B. Don James Charged In Federal indictment For Over $1.8 Million In Wire Fraud

December 27, 2006
by: 
Dwayne Page

B. Don James, the man accused of defrauding dozens of people in a so called \"Ponzi scheme\" has been indicted by a federal grand jury charging him with over $1.8 million in wire fraud.

In a prepared news release, United States Attorney Craig S. Morford announced Wednesday that James, an insurance broker from Smithville, was indicted on fifteen counts of wire fraud. James was arrested Wednesday on a warrant issued in connection with the indictment.

The charges stem from James' participation in a scheme to defraud investors in insurance premium financing contracts.

The indictment charges James with representing to investors that their funds would be used to purchase insurance premium financing contracts when, in fact, James knew that he would not use the funds in that manner. In addition, the indictment alleges that James told the investors that the only way for them to lose their money was if he stole it.

The indictment specifically alleges fifteen instances in which James told investors that he would place their funds in insurance premium financing contracts when he had no intention of doing so. The total funds involved in these fifteen instances is over $1.8 million.

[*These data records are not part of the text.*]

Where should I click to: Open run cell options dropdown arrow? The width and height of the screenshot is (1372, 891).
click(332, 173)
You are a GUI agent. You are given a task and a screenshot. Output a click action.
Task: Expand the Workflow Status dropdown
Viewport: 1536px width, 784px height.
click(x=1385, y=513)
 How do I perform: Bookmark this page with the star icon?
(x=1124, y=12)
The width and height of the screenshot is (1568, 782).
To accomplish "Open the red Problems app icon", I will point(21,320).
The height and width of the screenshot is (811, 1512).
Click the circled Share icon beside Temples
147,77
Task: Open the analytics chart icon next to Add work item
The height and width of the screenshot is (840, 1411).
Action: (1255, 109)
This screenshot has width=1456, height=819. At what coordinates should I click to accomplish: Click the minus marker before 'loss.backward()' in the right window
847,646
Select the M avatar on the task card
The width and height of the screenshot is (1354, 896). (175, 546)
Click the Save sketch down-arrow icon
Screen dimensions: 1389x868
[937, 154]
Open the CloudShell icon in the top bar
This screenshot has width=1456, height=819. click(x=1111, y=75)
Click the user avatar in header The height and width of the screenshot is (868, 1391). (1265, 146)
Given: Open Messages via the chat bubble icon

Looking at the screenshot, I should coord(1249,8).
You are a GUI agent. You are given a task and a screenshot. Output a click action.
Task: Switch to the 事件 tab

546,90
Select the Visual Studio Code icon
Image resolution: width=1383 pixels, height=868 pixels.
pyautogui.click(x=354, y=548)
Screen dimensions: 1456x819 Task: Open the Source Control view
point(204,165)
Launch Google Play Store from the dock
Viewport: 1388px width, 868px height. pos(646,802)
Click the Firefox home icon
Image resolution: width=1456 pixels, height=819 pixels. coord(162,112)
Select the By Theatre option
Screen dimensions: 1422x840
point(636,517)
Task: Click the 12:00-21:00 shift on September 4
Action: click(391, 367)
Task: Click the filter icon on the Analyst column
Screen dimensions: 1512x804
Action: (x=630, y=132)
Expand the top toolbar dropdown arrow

As defined in the indictment, insurance premium financing occurs when an individual purchasing an insurance policy elects to pay the premiums over an extended period. When the insured individual makes that election, that individual typically pays an additional amount beyond the cost of the premium that would be due had the insured made the payment in full at the time that insurance coverage went into effect. Because of this payment, there is a market where insurance companies sell the contracts for extended payment policies to third parties. The third party makes the premium payment to the company at the time the coverage policy begins and receives both the premium and the additional amount in payment from the insured individual, thereby permitting the outside investor to profit from the arrangement, the insured individual to pay over an extended period, and the insurance company to receive the full premium payment at the beginning of the coverage.

The investigation into James' conduct was led by the Federal Bureau of Investigation and Assistant U.S. Attorney Sam Williamson is leading the prosecution.

An indictment merely represents an accusation, and the defendant is presumed innocent until and unless he is proven guilty.